== Material for the task

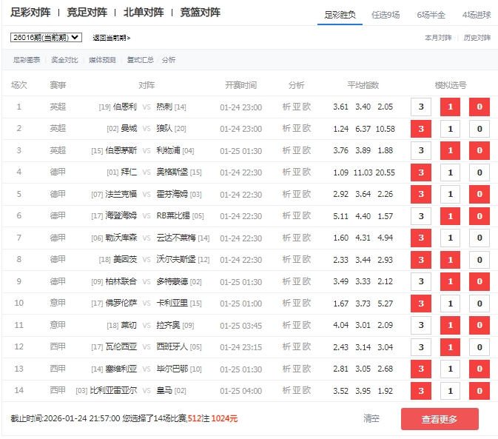
Task: Click 析 analysis link for 莱切 vs 拉齐奥
Action: [287, 326]
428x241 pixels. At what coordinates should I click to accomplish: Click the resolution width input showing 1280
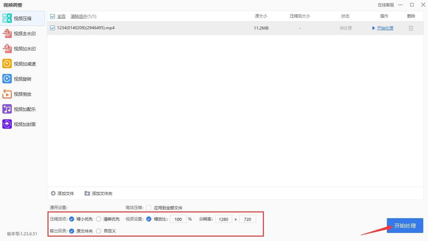(x=224, y=219)
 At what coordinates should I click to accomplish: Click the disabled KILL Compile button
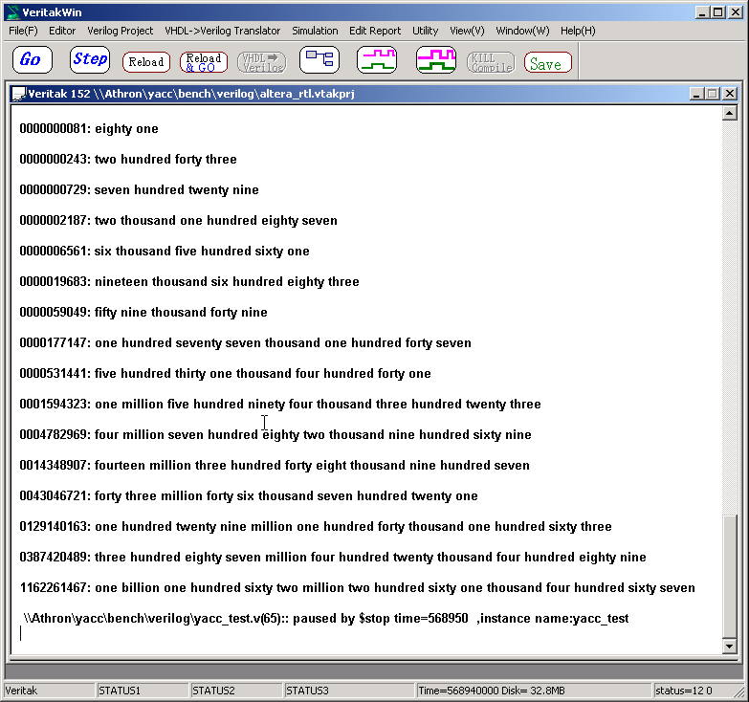point(491,62)
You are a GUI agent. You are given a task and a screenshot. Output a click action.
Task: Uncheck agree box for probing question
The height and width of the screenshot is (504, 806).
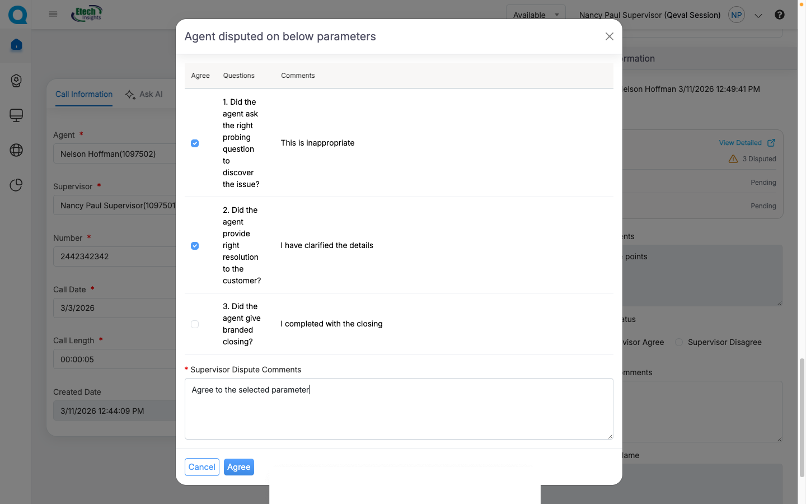tap(195, 143)
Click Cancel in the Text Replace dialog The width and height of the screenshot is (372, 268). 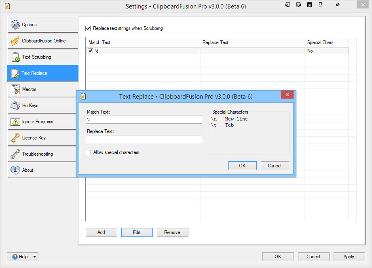click(x=274, y=166)
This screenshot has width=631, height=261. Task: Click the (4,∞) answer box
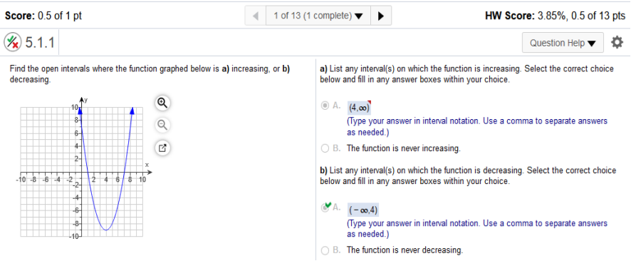[359, 108]

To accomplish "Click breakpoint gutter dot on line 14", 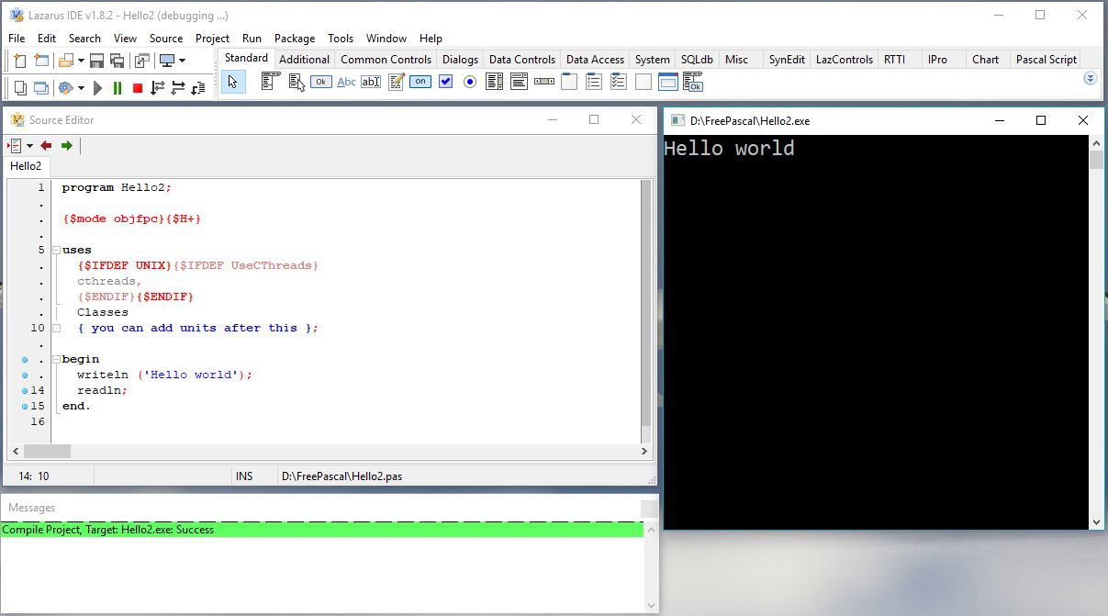I will (25, 390).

====

- _Given exercise_: Find every line in the data above that contains the word "what", matching its case exactly, and copy each of those lines.

- _Result for this exercise_:
428x241 pixels. At what coordinates should I click to accomplish: Click the resolution width input showing 1280
 At what coordinates should I click to accomplish: Click the disabled KILL Compile button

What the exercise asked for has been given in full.